Buuuut aren't they still kind of pushing the chat control proposal? Feels they're going both forward and backward

[–] [email protected] 5 points 1 year ago (1 children)

The various European countries and the EU in general appears to be against encryption, looking to implemented some pretty heavy censorship, and getting pretty heavy handed in enforcing said laws (e.g. getting raided because you said the politician who broke the law was a dick).

As an American if EU laws can result in replaceable batteries and an unlockable bootloader that's great, but the EU is definitely not friends of a free and open web.

[–] [email protected] 1 points 1 year ago

It's a duality...

  • In Europe, you can get a hefty fine if you are a public figure and slander someone else without evidence, see the two examples below on the same politician, a MEP (former):

https://www.reuters.com/article/uk-angola-dossantos-portugal-idINKBN1ZG29K

https://www.portugalresident.com/former-mep-tv-commentator-ana-gomes-condemned-over-crook-tweet/

So it's not like in US where the "first amendment" allows you to derail everyone and everything without consequences...
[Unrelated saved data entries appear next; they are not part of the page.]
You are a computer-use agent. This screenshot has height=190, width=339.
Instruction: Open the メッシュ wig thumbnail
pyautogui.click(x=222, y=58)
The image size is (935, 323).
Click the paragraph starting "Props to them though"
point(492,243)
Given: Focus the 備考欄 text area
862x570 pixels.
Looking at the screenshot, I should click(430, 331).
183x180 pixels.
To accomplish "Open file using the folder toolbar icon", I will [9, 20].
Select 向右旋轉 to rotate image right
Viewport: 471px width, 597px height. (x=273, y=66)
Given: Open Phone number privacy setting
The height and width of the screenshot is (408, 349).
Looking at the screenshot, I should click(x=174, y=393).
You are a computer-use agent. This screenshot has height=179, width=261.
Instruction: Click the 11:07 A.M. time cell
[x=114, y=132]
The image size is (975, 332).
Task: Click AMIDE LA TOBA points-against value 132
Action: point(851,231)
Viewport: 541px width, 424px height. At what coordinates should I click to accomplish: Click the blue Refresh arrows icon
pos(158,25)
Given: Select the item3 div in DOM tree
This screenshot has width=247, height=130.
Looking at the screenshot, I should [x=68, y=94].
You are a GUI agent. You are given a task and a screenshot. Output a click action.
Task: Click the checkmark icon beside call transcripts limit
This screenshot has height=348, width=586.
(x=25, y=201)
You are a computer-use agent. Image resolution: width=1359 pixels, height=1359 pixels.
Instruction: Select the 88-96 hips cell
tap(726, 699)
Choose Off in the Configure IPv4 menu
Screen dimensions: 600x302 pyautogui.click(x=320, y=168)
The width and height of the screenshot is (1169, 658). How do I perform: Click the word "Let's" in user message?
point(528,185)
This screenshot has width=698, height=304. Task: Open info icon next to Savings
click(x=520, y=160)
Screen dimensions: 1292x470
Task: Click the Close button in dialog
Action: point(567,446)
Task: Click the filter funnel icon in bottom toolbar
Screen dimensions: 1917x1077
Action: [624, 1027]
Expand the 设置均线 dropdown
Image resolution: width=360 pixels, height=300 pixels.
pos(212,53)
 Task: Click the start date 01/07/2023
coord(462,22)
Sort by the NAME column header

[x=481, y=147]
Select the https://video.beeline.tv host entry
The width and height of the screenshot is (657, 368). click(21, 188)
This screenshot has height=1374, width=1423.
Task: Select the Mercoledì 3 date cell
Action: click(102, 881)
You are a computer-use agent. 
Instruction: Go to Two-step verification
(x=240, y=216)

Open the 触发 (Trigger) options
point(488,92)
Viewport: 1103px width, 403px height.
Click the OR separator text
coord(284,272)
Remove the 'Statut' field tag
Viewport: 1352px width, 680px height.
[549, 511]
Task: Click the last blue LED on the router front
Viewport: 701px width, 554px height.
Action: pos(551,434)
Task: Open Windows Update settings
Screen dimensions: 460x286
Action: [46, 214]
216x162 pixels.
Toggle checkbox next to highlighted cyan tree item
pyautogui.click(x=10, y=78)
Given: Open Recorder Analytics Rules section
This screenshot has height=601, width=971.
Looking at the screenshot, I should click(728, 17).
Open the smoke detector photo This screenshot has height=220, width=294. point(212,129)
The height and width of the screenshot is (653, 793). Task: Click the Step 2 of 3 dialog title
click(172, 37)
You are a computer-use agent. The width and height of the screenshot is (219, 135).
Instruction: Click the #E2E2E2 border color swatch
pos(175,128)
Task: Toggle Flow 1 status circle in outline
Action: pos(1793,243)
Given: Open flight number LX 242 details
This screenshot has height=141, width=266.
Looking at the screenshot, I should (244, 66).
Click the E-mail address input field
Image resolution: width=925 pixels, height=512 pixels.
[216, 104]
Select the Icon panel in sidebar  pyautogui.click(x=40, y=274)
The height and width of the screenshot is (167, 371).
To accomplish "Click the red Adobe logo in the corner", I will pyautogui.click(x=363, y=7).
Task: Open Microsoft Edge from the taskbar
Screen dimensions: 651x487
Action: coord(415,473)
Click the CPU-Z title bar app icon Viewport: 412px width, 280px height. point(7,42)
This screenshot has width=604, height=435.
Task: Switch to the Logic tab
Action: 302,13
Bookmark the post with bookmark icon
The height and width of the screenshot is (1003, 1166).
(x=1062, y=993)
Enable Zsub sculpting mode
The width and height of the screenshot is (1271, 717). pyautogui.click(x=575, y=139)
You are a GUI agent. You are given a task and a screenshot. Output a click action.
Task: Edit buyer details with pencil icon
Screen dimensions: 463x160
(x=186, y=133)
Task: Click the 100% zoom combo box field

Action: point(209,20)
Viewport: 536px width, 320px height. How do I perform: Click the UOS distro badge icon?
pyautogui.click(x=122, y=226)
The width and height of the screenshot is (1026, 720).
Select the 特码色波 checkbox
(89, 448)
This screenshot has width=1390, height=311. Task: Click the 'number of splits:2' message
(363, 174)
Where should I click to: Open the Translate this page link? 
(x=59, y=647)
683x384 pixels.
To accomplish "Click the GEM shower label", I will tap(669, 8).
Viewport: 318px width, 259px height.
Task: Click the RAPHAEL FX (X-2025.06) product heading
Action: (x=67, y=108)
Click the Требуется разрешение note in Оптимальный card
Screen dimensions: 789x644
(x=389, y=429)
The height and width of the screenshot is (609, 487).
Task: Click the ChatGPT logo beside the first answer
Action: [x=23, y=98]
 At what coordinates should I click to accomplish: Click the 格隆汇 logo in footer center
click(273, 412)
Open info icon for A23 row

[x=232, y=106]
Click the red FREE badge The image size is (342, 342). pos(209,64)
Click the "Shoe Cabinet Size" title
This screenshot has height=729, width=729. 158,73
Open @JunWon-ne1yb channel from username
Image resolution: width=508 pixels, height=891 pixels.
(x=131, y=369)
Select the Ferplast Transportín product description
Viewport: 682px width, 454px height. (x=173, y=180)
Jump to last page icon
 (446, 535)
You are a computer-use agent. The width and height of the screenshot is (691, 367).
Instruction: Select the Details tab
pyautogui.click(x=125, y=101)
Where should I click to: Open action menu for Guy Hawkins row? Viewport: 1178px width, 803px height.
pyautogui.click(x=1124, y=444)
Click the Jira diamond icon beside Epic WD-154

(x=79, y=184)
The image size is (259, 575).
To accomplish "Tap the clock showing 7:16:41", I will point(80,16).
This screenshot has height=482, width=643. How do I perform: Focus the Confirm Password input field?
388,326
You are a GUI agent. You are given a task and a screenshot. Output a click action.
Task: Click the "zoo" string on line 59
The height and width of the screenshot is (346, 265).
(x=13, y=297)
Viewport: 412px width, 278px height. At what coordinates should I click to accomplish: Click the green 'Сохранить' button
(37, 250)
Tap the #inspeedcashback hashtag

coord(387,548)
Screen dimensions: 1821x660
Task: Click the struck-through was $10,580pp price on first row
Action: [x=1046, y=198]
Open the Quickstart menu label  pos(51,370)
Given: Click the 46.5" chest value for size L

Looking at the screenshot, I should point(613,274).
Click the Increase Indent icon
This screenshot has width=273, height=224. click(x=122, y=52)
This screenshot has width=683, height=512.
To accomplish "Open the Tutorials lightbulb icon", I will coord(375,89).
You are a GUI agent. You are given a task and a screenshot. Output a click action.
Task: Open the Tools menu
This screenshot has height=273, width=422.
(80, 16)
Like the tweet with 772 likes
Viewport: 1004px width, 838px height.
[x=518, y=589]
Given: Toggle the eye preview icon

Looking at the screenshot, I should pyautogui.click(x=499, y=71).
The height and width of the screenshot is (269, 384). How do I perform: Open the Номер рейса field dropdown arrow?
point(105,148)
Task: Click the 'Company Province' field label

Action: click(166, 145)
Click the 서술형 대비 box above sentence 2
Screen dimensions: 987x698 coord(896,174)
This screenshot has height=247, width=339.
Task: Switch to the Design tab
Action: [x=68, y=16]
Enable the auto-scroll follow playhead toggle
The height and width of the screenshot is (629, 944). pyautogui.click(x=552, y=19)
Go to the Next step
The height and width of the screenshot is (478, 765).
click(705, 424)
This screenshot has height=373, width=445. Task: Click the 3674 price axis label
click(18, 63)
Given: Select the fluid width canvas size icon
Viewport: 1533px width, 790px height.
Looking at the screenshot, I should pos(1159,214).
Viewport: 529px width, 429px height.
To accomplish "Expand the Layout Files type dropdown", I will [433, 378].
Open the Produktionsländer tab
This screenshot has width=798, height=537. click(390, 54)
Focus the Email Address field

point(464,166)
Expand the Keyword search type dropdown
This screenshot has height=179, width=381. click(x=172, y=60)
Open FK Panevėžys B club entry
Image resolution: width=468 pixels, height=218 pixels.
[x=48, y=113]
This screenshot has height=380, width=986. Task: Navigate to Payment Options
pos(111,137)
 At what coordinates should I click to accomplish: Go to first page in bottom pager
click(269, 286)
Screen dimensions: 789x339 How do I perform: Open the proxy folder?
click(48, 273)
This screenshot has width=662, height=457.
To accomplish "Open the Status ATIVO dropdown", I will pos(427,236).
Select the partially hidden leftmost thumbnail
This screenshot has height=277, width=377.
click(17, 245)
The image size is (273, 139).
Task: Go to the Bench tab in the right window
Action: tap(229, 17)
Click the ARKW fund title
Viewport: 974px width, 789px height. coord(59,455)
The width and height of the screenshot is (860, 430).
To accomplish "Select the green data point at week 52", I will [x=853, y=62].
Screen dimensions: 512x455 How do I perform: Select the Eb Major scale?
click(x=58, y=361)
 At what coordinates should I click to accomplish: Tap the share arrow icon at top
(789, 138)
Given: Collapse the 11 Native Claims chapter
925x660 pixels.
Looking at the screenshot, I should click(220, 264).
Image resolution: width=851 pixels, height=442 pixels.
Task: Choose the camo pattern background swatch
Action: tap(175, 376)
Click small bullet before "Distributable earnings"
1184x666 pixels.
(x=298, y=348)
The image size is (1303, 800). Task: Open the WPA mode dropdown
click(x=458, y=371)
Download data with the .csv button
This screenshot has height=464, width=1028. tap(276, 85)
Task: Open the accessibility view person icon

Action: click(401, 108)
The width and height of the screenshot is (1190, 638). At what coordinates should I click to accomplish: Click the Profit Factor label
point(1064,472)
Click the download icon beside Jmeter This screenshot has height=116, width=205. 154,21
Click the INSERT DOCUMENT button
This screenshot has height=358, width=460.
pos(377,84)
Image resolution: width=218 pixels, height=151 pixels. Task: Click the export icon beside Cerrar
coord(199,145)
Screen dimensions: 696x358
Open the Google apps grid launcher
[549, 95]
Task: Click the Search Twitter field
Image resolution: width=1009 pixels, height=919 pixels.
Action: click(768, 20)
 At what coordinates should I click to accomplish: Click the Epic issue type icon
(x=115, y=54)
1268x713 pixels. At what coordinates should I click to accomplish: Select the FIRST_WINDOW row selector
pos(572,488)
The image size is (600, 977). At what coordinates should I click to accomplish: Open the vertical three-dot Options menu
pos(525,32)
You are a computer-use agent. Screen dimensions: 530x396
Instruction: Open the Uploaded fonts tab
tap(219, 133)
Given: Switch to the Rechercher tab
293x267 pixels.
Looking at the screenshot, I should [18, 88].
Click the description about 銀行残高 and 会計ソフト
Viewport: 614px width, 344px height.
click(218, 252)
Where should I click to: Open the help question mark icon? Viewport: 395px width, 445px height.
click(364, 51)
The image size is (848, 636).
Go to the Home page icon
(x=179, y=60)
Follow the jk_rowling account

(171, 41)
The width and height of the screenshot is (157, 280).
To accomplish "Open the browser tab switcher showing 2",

At the same time, EU wants to fight criminality, e.g. drug cartels, money laundering, terrorism, human trafficking, etc... by removing encryption that makes investigation "more" difficult...

And if you think about it, most people use encryption and other security measures not because they are criminals, but because they are essentially "owned and spied" by big tech...

As some douchbag once said, the government doesn't care which porn sites you visit or with who you go to bed with...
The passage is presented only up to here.